I'm living the same experience here. Wish I had been talking to the call center at 8; seems like there was misleading information about the ability to make online reservations. Also talked to the Dino River office who said they don't do anything anymore related to this. It's all handled by Recreation.gov, he said. I'm now on hold with the call center at 877 444 6777. :?


----------



## tjligon25 (Mar 19, 2015)

I was looking at yampa and they vanished into thin air immediately at 8, to the point that I had my date selected, Hit book permit exactly at 8 and it told me to select a date as if they were never there at all....


----------



## John_in_Loveland (Jun 9, 2011)

Same thing happened to me...8:00 am exactly on US Gov clock and they were ALL gone


----------



## MTBox (Feb 15, 2016)

I was watching the NIST atomic clock, and before 8am a number of the "A"s had turned to "R"s. Pretty frustrating.


----------



## duct tape (Aug 25, 2009)

Yampa's were not avail at 8:03, at least according to three clocks here. Of the at least 20 or so "Available" dates with an "A", every single one was gone at 8:00:05.

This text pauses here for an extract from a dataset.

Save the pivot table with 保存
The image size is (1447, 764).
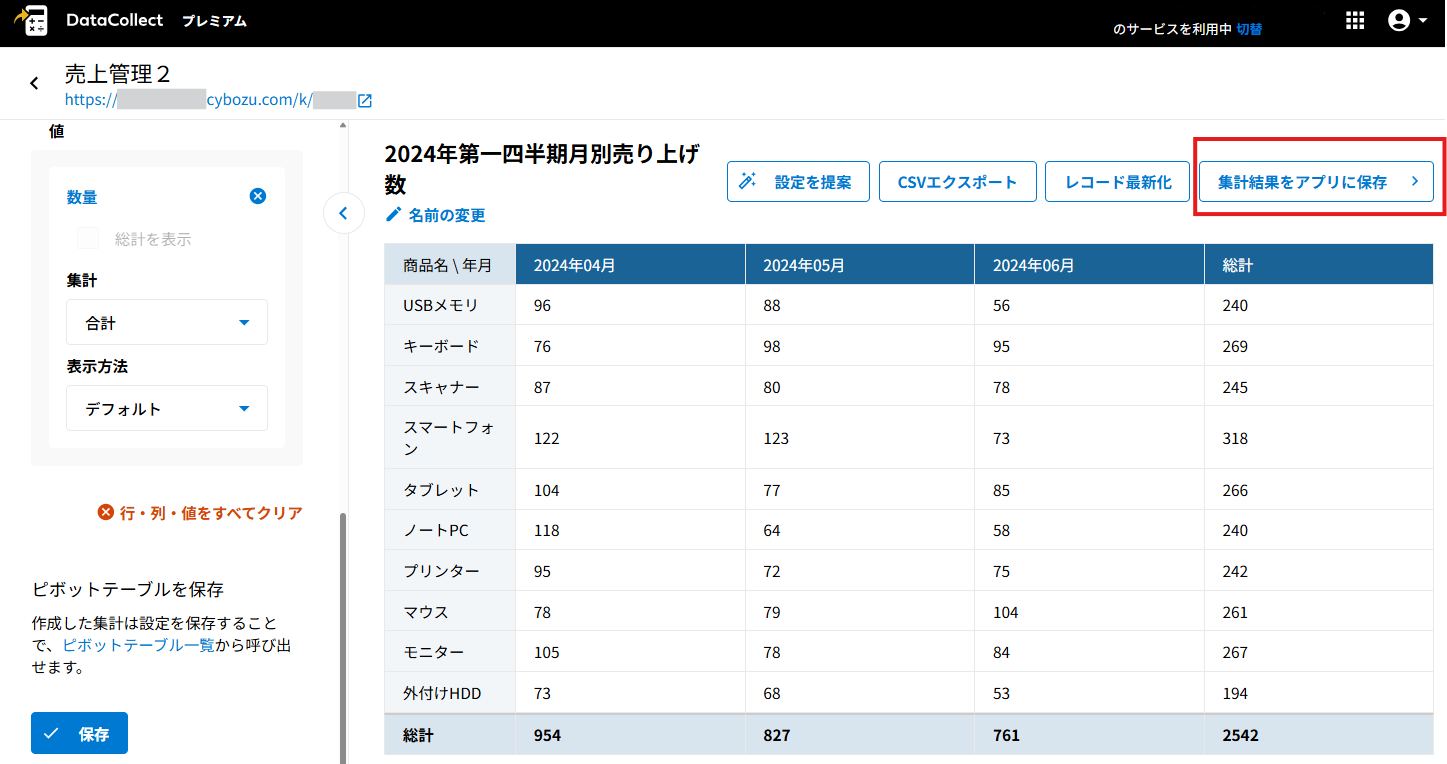pyautogui.click(x=79, y=734)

I'm hoping it was just folks with faster fingers, or maybe the gov't clock was a few seconds early, but it's hard to not think somethings wonky.


----------



## luciphil (Jun 8, 2011)

I too had the same experience except sometimes I would highlight the Available date and when I hit book it would say "Inventory is not available for the entire stay period. The entrance cannot be booked."


----------



## wshutt (Jun 20, 2013)

June 2nd flashed up a few minutes ago. I couldn't snag it but I saw it. I suspect we are all hunched like vultures around our keyboards.......

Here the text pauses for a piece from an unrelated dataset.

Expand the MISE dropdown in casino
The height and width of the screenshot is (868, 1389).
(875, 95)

I don't suspect fishiness - just high traffic. First click on date shuts it down immediately.


----------



## dsrtrat (May 29, 2011)

duct tape said:


> Well, that went fast Anyone get lucky here?
> 
> Prior to 8 Mountain time, there were several Yampa available dates showing on rec.gov. When you clicked on one, it said not an option until after 8AM. So at exactly 8, according to two computers and my watch, I clicked on the date i wanted, and it, plus every other "A", were gone. Same for Lodore.
> 
> ...


 It worked ok for me, they just went fast, I was able to get an August Lodore. When you click you have 15 min to complete and pay before it goes back into the pool. So keep checking today in case someone doesn't pay or their credit card is rejected.


----------



## Prescott Fields (Nov 12, 2014)

What does the X (date not available mean)? When looking at reserved dates


----------



## jsyz (Apr 11, 2007)

BOOM! August 31. Looking forward to Labor Day 2017!!!!


----------



## David L (Feb 13, 2004)

I miss the good old days of hitting redial a million times, hoping for the elusive ringing sound of the river office's phone.


----------



## rockmonkey (May 3, 2011)

After an hour+ of listening to hold music and refreshing the webpage, I finally snagged a May launch via the website. Miracles do happen. 


Sent from my iPhone using Mountain Buzz


----------



## landslide (Dec 20, 2014)

I didn't go for a Dino cancellation, but I did try for a late season Lodore back on March 1st and had the same experience: a microsecond after the appointed time of release, all the available dates had been taken, and as fast as I could reload the webpage to look for later dates, those disappeared, too. 

Interesting that a few folks got their reservations through the call center. You know how long it takes when you try to book a reservation by phone?Forever. So how could anyone call in and reserve a date in the 2/100th's of a second they had to do so? By the time they get done saying, "Hello," every available launch date would be gone. This makes absolutely no sense. If anyone has the answer, please explain it. 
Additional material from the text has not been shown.